• **What to work on**
Only certain lines below are wanted: those starting at the line containing "Harvest Marathon Relay (124, 481)" and ending at the line containing "Get Your Rear In Gear (121, 537)", both included, each retyped exactly.

──────────

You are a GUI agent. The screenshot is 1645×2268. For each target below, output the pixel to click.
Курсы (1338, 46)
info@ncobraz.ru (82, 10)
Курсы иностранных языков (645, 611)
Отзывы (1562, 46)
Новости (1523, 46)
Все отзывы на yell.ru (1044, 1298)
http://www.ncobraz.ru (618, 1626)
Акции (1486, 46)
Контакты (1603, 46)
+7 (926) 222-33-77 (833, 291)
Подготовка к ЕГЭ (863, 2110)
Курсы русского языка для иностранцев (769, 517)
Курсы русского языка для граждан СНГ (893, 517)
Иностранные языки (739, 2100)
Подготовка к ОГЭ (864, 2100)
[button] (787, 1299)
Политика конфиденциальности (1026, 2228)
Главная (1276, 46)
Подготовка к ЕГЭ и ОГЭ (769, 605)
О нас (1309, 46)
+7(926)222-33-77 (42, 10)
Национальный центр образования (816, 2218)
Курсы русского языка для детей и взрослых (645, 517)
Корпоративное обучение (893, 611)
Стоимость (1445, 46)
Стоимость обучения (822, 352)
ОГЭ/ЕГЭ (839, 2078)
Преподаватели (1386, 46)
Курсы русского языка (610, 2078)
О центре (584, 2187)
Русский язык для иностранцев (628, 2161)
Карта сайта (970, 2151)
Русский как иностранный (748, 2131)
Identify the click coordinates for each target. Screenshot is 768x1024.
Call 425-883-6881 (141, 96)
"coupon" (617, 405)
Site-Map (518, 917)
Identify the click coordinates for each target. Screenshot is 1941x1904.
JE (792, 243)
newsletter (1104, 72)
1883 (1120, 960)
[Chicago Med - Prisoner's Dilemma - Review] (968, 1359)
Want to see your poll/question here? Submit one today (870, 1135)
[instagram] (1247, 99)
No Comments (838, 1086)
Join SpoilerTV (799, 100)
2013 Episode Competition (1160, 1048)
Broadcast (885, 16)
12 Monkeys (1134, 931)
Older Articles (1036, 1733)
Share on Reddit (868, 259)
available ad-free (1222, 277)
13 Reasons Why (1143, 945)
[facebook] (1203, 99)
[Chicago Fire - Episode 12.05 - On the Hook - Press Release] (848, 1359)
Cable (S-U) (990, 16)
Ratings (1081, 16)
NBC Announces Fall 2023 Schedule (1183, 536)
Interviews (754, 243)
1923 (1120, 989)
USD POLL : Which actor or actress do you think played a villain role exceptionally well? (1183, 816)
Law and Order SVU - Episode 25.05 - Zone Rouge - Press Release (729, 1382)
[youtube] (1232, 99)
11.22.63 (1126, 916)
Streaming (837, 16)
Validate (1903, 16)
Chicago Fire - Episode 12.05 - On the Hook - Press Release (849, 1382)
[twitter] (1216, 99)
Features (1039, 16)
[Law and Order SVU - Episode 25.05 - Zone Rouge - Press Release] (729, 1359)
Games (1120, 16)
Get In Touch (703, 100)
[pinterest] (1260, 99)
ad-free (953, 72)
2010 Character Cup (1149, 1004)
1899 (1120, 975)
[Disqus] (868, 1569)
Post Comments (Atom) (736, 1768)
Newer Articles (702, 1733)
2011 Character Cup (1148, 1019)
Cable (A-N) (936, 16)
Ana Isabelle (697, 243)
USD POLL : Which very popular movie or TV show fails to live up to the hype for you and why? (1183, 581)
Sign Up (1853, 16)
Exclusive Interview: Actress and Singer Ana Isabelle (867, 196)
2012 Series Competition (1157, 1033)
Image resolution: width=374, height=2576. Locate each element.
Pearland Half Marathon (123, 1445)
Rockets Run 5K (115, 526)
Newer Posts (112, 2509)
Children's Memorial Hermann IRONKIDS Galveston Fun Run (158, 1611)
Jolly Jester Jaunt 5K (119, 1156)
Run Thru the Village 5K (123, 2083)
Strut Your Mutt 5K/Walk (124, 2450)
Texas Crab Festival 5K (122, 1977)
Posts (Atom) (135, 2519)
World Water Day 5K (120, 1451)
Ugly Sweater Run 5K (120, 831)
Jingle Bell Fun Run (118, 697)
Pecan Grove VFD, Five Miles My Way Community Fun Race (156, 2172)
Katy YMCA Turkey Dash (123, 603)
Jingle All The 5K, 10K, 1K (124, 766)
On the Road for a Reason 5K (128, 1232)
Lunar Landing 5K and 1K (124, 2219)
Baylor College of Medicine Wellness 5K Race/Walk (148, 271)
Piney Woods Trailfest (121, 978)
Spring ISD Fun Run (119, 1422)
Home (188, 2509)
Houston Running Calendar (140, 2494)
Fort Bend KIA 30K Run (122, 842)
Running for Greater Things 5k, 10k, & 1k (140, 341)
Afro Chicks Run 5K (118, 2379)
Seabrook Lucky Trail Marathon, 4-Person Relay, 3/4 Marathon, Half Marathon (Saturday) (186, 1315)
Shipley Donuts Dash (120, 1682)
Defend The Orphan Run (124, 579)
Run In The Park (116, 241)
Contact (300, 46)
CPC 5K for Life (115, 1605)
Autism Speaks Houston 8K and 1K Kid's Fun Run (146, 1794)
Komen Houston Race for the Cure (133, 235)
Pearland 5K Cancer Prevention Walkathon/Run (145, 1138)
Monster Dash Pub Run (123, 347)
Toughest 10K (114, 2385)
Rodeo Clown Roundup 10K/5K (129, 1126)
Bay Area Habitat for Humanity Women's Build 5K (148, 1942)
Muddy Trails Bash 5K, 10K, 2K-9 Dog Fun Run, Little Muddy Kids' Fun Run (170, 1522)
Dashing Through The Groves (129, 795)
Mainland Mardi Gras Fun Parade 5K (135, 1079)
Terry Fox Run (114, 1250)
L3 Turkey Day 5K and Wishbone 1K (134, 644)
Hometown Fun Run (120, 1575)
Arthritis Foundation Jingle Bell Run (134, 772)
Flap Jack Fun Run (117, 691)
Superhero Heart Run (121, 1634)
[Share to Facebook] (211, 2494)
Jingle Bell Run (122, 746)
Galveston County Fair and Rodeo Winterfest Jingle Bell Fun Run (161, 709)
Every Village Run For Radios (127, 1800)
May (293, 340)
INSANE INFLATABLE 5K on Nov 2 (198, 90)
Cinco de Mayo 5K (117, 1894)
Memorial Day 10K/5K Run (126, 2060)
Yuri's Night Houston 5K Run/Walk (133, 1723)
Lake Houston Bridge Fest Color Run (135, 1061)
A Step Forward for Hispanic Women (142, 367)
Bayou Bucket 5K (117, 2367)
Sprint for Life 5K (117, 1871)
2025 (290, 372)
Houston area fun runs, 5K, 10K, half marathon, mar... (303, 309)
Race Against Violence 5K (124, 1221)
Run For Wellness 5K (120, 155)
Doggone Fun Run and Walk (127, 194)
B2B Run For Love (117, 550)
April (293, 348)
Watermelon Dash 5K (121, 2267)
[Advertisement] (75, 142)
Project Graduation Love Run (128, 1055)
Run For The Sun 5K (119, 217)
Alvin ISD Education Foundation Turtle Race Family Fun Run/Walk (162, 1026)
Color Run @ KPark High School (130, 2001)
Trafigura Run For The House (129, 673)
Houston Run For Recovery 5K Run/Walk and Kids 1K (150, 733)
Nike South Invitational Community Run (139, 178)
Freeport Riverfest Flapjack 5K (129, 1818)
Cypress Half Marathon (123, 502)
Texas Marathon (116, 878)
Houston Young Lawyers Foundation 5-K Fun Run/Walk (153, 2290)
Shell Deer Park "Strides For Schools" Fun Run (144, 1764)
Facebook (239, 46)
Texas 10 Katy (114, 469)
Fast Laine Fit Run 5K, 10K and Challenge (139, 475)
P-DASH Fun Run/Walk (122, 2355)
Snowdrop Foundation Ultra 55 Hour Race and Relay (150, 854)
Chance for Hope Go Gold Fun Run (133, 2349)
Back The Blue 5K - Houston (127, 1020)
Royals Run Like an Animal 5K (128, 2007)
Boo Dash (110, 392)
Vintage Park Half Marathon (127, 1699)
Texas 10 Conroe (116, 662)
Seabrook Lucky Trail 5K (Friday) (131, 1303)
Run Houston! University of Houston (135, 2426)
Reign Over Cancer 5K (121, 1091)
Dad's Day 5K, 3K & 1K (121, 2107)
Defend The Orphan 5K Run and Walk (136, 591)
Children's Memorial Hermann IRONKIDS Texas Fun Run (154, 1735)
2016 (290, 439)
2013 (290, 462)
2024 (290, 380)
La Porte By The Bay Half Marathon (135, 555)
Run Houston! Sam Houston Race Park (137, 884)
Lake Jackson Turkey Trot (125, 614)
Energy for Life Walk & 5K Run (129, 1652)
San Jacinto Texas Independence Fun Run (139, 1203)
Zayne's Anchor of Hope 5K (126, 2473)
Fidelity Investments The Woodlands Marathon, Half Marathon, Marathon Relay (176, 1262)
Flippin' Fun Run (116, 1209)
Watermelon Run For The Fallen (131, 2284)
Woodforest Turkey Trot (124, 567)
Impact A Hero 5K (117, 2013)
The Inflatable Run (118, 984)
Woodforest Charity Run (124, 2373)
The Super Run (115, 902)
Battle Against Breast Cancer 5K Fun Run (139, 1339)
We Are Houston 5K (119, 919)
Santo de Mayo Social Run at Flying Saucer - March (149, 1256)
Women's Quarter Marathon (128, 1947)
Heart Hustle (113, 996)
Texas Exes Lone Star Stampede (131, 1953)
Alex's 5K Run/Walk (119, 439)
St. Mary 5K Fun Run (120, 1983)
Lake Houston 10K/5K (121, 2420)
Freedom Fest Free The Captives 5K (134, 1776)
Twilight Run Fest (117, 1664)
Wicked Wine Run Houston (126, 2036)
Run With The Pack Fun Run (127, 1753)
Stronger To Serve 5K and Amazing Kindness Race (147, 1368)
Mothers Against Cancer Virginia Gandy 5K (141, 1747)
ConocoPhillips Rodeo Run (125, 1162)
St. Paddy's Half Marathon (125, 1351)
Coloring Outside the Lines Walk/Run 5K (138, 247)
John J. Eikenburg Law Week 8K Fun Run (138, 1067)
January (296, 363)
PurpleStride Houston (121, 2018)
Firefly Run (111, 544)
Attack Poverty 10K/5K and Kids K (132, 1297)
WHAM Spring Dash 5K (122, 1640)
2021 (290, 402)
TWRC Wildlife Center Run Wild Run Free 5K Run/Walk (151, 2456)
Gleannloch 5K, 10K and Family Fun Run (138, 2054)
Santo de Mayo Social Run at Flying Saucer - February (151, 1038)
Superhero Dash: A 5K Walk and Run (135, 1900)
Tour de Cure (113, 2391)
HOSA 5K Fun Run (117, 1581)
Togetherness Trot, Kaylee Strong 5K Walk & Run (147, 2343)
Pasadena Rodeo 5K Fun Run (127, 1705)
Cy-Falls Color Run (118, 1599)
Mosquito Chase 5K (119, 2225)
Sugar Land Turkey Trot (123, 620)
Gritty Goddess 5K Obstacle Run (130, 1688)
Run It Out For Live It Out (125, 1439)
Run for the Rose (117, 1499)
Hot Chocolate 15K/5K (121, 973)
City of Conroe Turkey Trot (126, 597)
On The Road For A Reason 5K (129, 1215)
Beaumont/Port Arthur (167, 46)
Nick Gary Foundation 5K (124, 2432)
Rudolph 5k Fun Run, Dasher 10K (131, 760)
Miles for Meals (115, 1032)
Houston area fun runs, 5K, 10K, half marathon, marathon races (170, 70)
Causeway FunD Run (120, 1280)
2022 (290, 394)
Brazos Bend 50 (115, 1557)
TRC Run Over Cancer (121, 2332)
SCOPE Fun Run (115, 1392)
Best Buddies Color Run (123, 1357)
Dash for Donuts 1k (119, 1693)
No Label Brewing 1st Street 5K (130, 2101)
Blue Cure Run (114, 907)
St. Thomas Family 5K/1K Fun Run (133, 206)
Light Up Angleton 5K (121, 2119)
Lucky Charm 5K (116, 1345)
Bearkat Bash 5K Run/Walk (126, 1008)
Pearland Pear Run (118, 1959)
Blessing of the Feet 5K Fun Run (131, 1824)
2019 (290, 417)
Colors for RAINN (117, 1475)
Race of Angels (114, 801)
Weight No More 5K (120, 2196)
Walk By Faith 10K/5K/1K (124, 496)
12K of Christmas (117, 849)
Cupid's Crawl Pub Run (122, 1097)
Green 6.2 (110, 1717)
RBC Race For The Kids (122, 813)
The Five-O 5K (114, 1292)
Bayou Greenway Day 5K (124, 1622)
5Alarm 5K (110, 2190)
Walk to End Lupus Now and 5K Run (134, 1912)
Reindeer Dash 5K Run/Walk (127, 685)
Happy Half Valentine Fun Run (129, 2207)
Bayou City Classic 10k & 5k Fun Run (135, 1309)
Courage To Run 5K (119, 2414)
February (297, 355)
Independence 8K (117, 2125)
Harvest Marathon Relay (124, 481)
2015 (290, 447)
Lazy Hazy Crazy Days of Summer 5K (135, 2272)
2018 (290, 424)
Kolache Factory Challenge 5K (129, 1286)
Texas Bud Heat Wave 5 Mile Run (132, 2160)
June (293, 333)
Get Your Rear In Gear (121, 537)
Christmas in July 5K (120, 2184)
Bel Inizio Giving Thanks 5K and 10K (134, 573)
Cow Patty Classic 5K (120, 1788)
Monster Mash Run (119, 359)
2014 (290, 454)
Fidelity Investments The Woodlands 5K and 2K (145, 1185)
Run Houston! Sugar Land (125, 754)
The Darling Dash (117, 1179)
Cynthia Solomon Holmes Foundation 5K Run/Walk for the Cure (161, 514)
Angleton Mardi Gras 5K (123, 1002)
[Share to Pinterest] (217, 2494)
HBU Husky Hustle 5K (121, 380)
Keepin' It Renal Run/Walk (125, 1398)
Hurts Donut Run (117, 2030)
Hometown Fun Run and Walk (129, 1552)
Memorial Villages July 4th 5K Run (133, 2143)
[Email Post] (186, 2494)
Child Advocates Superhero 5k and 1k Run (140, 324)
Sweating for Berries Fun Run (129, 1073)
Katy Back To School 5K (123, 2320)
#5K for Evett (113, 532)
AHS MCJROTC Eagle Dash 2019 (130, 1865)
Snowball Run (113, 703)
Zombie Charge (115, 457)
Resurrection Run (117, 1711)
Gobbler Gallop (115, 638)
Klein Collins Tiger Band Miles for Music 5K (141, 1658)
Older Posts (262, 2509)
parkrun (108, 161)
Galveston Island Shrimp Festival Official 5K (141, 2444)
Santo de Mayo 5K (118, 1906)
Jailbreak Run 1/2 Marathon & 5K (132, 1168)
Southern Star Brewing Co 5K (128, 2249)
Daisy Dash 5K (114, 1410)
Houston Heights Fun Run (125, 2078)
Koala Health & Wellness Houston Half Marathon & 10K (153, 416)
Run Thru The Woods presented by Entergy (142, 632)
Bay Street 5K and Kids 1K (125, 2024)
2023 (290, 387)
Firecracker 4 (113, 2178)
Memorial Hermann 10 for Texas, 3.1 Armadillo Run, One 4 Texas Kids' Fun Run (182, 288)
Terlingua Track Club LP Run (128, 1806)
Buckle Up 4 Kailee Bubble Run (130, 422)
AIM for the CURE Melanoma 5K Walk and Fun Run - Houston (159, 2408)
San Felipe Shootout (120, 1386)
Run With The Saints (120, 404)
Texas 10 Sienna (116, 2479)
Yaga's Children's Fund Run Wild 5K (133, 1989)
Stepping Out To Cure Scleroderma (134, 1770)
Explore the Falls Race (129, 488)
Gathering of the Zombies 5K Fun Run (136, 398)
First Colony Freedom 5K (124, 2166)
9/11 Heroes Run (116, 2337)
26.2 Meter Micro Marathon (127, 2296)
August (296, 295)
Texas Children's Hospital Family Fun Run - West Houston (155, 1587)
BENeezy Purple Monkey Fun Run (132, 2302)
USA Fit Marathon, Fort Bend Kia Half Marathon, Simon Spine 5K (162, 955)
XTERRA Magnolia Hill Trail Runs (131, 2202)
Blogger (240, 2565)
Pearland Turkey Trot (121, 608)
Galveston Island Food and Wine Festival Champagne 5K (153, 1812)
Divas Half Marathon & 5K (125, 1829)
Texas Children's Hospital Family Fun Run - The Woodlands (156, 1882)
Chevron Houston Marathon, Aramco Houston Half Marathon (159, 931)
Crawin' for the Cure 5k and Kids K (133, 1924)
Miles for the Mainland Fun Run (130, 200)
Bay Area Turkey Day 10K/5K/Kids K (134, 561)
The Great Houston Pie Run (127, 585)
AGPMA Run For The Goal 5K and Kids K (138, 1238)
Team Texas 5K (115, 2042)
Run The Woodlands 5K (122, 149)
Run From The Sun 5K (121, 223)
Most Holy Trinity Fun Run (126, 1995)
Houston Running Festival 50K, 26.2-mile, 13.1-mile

──────────

• **Solution to this task**
Harvest Marathon Relay (124, 481)
2015 (290, 447)
Lazy Hazy Crazy Days of Summer 5K (135, 2272)
2018 (290, 424)
Kolache Factory Challenge 5K (129, 1286)
Texas Bud Heat Wave 5 Mile Run (132, 2160)
June (293, 333)
Get Your Rear In Gear (121, 537)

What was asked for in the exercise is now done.